Die Attacke des 8. November machte Furore. Die Konzilsväter drängten sich nach den Beratungen an die beiden Bars in den Seitenschiffen des Petersdoms, um den Vorfall nachzubereiten. Die "Deutsche Tagespost" schrieb martialisch von einem "Kampf der Titanen", und die Essener Bistumszeitung "Ruhrwort" verglich das Duell mit der biblischen Überlieferung, "als Paulus in Antiochien den Petrus vor allen zur Rede stellte".
Wer regiert die Kirche zukünftig?
Frings selbst spielte das Ereignis herunter: Der fast gleichaltrige Ottaviani sei später an der Bar zu ihm gekommen und habe auf Französisch zu ihm gesagt: "Nous sommes frères" (wir sind Brüder); im Grunde wollten sie doch beide dasselbe.
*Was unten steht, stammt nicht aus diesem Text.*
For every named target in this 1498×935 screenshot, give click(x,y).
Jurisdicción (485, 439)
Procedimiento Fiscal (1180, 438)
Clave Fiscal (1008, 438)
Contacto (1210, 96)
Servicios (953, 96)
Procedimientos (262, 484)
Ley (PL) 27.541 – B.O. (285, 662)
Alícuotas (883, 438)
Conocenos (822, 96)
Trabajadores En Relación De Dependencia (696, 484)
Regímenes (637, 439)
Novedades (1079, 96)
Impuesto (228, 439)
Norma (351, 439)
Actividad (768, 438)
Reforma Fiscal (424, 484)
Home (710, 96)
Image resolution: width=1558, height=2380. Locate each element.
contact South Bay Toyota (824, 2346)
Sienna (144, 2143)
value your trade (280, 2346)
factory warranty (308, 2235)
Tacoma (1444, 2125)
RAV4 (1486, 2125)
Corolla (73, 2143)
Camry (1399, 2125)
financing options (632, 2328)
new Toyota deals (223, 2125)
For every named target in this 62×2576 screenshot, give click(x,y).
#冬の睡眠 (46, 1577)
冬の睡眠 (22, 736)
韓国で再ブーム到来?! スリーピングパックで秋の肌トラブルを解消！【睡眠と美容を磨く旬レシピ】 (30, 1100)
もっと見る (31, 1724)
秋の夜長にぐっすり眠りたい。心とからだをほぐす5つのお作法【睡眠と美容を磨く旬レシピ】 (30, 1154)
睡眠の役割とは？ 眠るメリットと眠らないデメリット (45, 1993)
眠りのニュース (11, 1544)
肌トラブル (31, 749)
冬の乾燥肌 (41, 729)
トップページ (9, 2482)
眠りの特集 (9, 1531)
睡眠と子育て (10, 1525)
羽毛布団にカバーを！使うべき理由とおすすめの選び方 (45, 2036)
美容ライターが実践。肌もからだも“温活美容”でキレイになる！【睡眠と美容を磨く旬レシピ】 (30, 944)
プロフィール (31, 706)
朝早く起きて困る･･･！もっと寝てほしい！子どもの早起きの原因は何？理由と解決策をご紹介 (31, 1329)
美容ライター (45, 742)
Es ist nicht ohne historischen Charme, dass 60 Jahre, nachdem Frings und sein Berater Ratzinger die Mauer des Schweigens über die Kurie einrissen, nun Papst Franziskus mit der Weltsynode einen neuen Reformversuch unternimmt. Und wieder geht es, zumindest unterschwellig, auch um die Frage: Wer regiert die Kirche? Der Papst allein? Papst und Bischöfe in Kollegialität – oder in "Synodalität", so das Schlagwort dieser Tage? Oder doch der römische Apparat?